Racism is a Public Health Crisis
The members of the Ohio Association of County Behavioral Health Authorities declare that racism is a public health crisis. As a driving force of the social determinants of health, racism causes persistent discrimination influencing many areas of life, including healthcare, housing, education, employment, and criminal justice.
OACBHA strongly condemns the death of George Floyd. This unnecessarily brutal tragedy and others like it demonstrate the impact of racism by individuals in power who abuse their authority. 
Communities of color, people of low social economic status, and individuals who have disabilities, are more likely to experience poor health outcomes as a consequence of social determinants of health — health inequities stemming from economic stability, education, physical environment, inadequate food and access to health care systems, including mental health and addiction. The current COVID-19 pandemic has highlighted and further exacerbated health inequities.
Trauma is often experienced by racial and ethnic population groups as a result of premature deaths, major assaults on culture, and intergenerational lost opportunities. The experience of pervasive racism can itself be traumatic.
The recent deaths and trauma, witnessed by the world, have crystalized the anger and angst born out of a history of pervasive and systemic racism. It is long past time to act. What we have not done before, we must do now. Eradicating racism deserves action from all levels of government and society.

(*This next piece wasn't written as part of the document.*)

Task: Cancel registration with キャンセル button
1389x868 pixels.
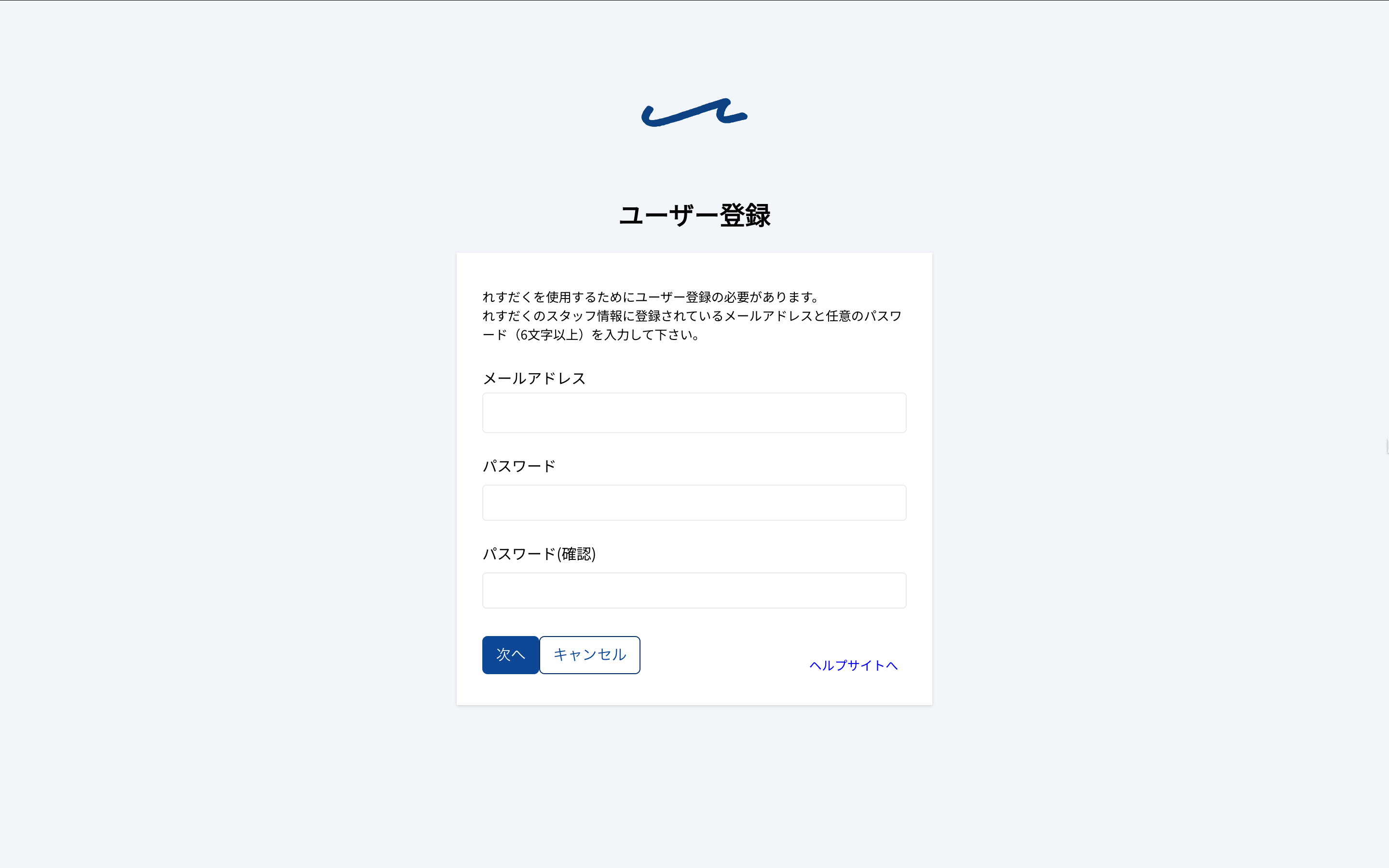Action: point(589,655)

We join partners throughout our communities, our state, and our nation committed to shaping new community responses and dynamics.
Our commitment is to:
  • Acknowledge racism as a public health crisis and build alliances and partnerships that confront and work collaboratively to end racism.
  • Develop local solutions to address disparities and actively engage individuals and communities in racial and social justice work.

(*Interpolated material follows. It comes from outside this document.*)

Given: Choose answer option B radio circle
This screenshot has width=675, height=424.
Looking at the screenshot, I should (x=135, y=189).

  • Develop, implement, and support policies and practices to end the inequalities in the health of people of color and mitigate exposure to adverse childhood experiences and trauma.
  • Ensure health equity and cultural competence within all mental health and substance use disorder prevention, treatment, and recovery support programs, ensuring services meet the local needs of diverse populations.
  • Engage ALL communities to work with state and local behavioral health leaders to develop and promote prevention and awareness efforts designed to reduce stigma, address trauma, and eliminate barriers to care.
We stand in solidarity with everyone seeking to achieve equality and a healthy community where racism is not tolerated.